▸ **EXERCISE DETAILS**
Reproduce every one of the following items verbatim, preserving each line without alteration.

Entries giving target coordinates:
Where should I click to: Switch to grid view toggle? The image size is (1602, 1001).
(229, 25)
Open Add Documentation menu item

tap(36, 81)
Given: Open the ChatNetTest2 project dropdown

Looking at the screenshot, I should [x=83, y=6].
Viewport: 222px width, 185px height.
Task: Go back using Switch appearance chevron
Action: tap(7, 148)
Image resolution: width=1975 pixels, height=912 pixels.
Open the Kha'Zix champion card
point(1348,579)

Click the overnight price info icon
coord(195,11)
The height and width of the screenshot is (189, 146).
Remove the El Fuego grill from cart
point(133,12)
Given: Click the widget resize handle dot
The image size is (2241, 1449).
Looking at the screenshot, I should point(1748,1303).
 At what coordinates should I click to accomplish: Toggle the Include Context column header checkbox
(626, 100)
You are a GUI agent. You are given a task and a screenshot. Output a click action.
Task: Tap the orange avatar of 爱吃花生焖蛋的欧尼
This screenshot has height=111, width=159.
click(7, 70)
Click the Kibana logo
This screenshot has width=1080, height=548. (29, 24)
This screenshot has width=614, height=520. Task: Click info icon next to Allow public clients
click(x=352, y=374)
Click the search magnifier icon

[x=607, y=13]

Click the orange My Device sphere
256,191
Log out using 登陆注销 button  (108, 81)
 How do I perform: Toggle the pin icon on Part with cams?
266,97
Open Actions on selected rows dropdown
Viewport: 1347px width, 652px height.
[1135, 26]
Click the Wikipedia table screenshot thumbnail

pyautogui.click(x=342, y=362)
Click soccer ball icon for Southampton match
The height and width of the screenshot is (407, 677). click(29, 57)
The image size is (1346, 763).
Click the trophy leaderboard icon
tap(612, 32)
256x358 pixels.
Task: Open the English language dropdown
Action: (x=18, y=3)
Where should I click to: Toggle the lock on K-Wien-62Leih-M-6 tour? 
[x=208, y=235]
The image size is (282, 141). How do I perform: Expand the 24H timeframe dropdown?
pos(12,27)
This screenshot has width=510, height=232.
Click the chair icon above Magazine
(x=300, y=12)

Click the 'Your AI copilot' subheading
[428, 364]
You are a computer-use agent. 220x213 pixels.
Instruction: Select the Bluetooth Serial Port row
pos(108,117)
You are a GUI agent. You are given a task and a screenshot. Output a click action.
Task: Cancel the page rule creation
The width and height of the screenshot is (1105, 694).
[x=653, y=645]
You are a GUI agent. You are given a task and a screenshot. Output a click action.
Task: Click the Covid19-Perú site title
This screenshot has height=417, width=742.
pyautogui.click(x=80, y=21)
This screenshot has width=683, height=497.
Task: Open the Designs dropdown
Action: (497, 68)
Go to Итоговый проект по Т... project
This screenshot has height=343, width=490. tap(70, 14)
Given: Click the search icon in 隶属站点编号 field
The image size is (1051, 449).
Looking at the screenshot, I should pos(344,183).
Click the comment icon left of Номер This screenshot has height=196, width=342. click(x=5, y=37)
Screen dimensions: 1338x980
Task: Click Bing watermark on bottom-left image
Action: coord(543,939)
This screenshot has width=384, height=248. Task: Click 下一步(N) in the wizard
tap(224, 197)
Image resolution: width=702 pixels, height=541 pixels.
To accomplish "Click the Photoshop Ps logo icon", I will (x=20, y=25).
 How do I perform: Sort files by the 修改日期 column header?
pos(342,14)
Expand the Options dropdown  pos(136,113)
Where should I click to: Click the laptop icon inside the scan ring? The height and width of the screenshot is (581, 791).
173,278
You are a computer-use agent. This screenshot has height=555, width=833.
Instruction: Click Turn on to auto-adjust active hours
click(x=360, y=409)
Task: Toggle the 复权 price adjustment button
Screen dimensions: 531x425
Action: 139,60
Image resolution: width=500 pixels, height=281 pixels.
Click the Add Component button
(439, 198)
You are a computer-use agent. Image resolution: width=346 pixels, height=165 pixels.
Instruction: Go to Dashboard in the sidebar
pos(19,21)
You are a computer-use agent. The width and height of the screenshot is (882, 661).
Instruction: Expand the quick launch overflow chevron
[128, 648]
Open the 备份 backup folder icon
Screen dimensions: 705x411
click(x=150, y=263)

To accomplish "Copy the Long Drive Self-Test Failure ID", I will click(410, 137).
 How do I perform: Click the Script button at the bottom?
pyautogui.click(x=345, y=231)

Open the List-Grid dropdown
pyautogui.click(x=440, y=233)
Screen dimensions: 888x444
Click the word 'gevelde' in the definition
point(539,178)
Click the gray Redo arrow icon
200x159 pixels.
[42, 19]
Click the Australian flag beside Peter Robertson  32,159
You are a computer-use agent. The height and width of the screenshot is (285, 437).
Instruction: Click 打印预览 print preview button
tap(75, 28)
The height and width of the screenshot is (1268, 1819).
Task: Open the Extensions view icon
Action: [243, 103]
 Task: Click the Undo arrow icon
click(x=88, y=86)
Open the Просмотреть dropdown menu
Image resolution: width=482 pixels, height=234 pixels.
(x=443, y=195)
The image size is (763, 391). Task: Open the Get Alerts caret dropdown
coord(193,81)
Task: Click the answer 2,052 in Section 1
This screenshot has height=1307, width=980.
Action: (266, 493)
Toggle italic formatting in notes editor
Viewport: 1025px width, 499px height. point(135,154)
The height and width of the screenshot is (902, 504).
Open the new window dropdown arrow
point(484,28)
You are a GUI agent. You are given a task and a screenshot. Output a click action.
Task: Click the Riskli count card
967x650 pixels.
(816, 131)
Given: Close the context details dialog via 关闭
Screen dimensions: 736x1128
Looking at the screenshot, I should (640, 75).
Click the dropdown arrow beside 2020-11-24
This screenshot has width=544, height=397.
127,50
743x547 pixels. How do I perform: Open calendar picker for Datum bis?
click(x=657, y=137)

▸ **CORRECT ANSWER**
Where should I click to: Switch to grid view toggle? The image size is (1602, 1001).
(229, 25)
Open Add Documentation menu item

tap(36, 81)
Given: Open the ChatNetTest2 project dropdown

Looking at the screenshot, I should [x=83, y=6].
Viewport: 222px width, 185px height.
Task: Go back using Switch appearance chevron
Action: tap(7, 148)
Image resolution: width=1975 pixels, height=912 pixels.
Open the Kha'Zix champion card
point(1348,579)

Click the overnight price info icon
coord(195,11)
The height and width of the screenshot is (189, 146).
Remove the El Fuego grill from cart
point(133,12)
Given: Click the widget resize handle dot
The image size is (2241, 1449).
Looking at the screenshot, I should point(1748,1303).
 At what coordinates should I click to accomplish: Toggle the Include Context column header checkbox
(626, 100)
You are a GUI agent. You are given a task and a screenshot. Output a click action.
Task: Tap the orange avatar of 爱吃花生焖蛋的欧尼
This screenshot has height=111, width=159.
click(7, 70)
Click the Kibana logo
This screenshot has width=1080, height=548. (29, 24)
This screenshot has width=614, height=520. Task: Click info icon next to Allow public clients
click(x=352, y=374)
Click the search magnifier icon

[x=607, y=13]

Click the orange My Device sphere
256,191
Log out using 登陆注销 button  (108, 81)
 How do I perform: Toggle the pin icon on Part with cams?
266,97
Open Actions on selected rows dropdown
Viewport: 1347px width, 652px height.
[1135, 26]
Click the Wikipedia table screenshot thumbnail

pyautogui.click(x=342, y=362)
Click soccer ball icon for Southampton match
The height and width of the screenshot is (407, 677). click(29, 57)
The image size is (1346, 763).
Click the trophy leaderboard icon
tap(612, 32)
256x358 pixels.
Task: Open the English language dropdown
Action: (x=18, y=3)
Where should I click to: Toggle the lock on K-Wien-62Leih-M-6 tour? 
[x=208, y=235]
The image size is (282, 141). How do I perform: Expand the 24H timeframe dropdown?
pos(12,27)
This screenshot has width=510, height=232.
Click the chair icon above Magazine
(x=300, y=12)

Click the 'Your AI copilot' subheading
[428, 364]
You are a computer-use agent. 220x213 pixels.
Instruction: Select the Bluetooth Serial Port row
pos(108,117)
You are a GUI agent. You are given a task and a screenshot. Output a click action.
Task: Cancel the page rule creation
The width and height of the screenshot is (1105, 694).
[x=653, y=645]
You are a GUI agent. You are given a task and a screenshot. Output a click action.
Task: Click the Covid19-Perú site title
This screenshot has height=417, width=742.
pyautogui.click(x=80, y=21)
This screenshot has width=683, height=497.
Task: Open the Designs dropdown
Action: (497, 68)
Go to Итоговый проект по Т... project
This screenshot has height=343, width=490. tap(70, 14)
Given: Click the search icon in 隶属站点编号 field
The image size is (1051, 449).
Looking at the screenshot, I should pos(344,183).
Click the comment icon left of Номер This screenshot has height=196, width=342. click(x=5, y=37)
Screen dimensions: 1338x980
Task: Click Bing watermark on bottom-left image
Action: coord(543,939)
This screenshot has width=384, height=248. Task: Click 下一步(N) in the wizard
tap(224, 197)
Image resolution: width=702 pixels, height=541 pixels.
To accomplish "Click the Photoshop Ps logo icon", I will (x=20, y=25).
 How do I perform: Sort files by the 修改日期 column header?
pos(342,14)
Expand the Options dropdown  pos(136,113)
Where should I click to: Click the laptop icon inside the scan ring? The height and width of the screenshot is (581, 791).
173,278
You are a computer-use agent. This screenshot has height=555, width=833.
Instruction: Click Turn on to auto-adjust active hours
click(x=360, y=409)
Task: Toggle the 复权 price adjustment button
Screen dimensions: 531x425
Action: 139,60
Image resolution: width=500 pixels, height=281 pixels.
Click the Add Component button
(439, 198)
You are a computer-use agent. Image resolution: width=346 pixels, height=165 pixels.
Instruction: Go to Dashboard in the sidebar
pos(19,21)
You are a computer-use agent. The width and height of the screenshot is (882, 661).
Instruction: Expand the quick launch overflow chevron
[128, 648]
Open the 备份 backup folder icon
Screen dimensions: 705x411
click(x=150, y=263)

To accomplish "Copy the Long Drive Self-Test Failure ID", I will click(410, 137).
 How do I perform: Click the Script button at the bottom?
pyautogui.click(x=345, y=231)

Open the List-Grid dropdown
pyautogui.click(x=440, y=233)
Screen dimensions: 888x444
Click the word 'gevelde' in the definition
point(539,178)
Click the gray Redo arrow icon
200x159 pixels.
[42, 19]
Click the Australian flag beside Peter Robertson  32,159
You are a computer-use agent. The height and width of the screenshot is (285, 437).
Instruction: Click 打印预览 print preview button
tap(75, 28)
The height and width of the screenshot is (1268, 1819).
Task: Open the Extensions view icon
Action: [243, 103]
 Task: Click the Undo arrow icon
click(x=88, y=86)
Open the Просмотреть dropdown menu
Image resolution: width=482 pixels, height=234 pixels.
(x=443, y=195)
The image size is (763, 391). Task: Open the Get Alerts caret dropdown
coord(193,81)
Task: Click the answer 2,052 in Section 1
This screenshot has height=1307, width=980.
Action: (266, 493)
Toggle italic formatting in notes editor
Viewport: 1025px width, 499px height. point(135,154)
The height and width of the screenshot is (902, 504).
Open the new window dropdown arrow
point(484,28)
You are a GUI agent. You are given a task and a screenshot. Output a click action.
Task: Click the Riskli count card
967x650 pixels.
(816, 131)
Given: Close the context details dialog via 关闭
Screen dimensions: 736x1128
Looking at the screenshot, I should (640, 75).
Click the dropdown arrow beside 2020-11-24
This screenshot has width=544, height=397.
127,50
743x547 pixels. How do I perform: Open calendar picker for Datum bis?
click(x=657, y=137)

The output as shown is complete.